1 Geding in cassatie
Belanghebbende heeft tegen de uitspraak van de Rechtbank beroep in cassatie ingesteld. Het beroepschrift in cassatie is aan dit arrest gehecht en maakt daarvan deel uit.
De Staatssecretaris van Financiën heeft een verweerschrift ingediend.
De Advocaat-Generaal R.E.C.M. Niessen heeft op 9 oktober 2013 geconcludeerd tot ongegrondverklaring van het beroep in cassatie.
Belanghebbende heeft schriftelijk op de conclusie gereageerd.
2 Beoordeling van de middelen
In cassatie kan van het volgende worden uitgegaan.
Belanghebbende heeft voor de jaren 2007, 2008 en 2009 verzocht om een (middelings)teruggaaf van inkomstenbelasting.

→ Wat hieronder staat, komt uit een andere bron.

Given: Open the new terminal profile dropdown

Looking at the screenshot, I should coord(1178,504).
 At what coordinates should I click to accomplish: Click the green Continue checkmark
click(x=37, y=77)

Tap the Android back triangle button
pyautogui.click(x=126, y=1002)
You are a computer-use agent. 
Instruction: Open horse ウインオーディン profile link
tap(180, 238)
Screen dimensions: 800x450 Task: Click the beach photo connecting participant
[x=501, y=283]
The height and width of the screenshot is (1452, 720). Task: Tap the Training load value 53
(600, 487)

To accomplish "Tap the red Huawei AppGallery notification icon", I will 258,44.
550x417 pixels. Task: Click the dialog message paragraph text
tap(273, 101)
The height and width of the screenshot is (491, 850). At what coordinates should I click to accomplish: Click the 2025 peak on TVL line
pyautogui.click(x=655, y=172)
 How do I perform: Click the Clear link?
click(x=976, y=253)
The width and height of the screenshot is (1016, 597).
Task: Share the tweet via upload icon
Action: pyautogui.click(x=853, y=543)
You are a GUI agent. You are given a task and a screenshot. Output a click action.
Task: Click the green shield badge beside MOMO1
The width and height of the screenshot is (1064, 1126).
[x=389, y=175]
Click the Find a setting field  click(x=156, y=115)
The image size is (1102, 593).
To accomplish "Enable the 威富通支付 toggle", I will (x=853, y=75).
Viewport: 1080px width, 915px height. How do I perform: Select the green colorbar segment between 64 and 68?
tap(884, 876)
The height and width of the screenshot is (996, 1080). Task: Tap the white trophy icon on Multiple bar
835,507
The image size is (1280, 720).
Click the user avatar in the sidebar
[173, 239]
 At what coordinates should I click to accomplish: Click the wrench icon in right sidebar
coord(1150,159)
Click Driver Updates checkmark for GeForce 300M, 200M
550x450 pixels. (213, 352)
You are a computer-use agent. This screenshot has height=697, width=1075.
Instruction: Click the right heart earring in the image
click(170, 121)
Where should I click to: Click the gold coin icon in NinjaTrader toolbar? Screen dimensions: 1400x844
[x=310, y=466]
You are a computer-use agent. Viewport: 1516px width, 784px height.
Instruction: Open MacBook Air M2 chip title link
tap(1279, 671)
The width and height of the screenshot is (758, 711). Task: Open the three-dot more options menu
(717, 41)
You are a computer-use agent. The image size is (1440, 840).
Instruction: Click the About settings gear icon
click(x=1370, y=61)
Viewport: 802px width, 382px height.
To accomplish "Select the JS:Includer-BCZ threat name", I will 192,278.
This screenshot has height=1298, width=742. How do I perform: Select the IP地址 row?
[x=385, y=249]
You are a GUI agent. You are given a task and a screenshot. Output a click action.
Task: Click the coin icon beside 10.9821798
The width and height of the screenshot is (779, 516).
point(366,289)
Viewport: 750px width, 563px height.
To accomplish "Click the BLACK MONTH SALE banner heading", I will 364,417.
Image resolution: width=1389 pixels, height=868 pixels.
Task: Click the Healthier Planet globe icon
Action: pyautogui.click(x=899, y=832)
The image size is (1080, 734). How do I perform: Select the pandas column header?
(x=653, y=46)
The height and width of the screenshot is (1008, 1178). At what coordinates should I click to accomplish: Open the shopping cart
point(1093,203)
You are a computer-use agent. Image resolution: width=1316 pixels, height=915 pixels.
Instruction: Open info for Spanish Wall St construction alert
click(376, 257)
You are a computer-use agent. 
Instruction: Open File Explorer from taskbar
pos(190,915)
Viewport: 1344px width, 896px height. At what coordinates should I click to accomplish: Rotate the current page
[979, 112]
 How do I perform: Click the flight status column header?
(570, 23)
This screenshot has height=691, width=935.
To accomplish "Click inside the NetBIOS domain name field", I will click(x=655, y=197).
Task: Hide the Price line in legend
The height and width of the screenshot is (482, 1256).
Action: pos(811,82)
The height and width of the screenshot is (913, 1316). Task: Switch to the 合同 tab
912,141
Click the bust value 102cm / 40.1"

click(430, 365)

De Inspecteur heeft dit verzoek afgewezen.
Voor de Rechtbank was in geschil of de middelingsteruggaaf terecht is geweigerd. Daarbij ging het om de vraag of bij het bepalen van het recht op een middelingsteruggaaf rekening mag worden gehouden met herrekende premie volksverzekeringen. De Rechtbank heeft deze vraag bevestigend beantwoord. Hiertegen richten zich de middelen.
De middelen falen op de gronden vermeld in de onderdelen 5.4 tot en met 5.19 van de conclusie van de Advocaat-Generaal.
3 Proceskosten
De Hoge Raad acht geen termen aanwezig voor een veroordeling in de proceskosten.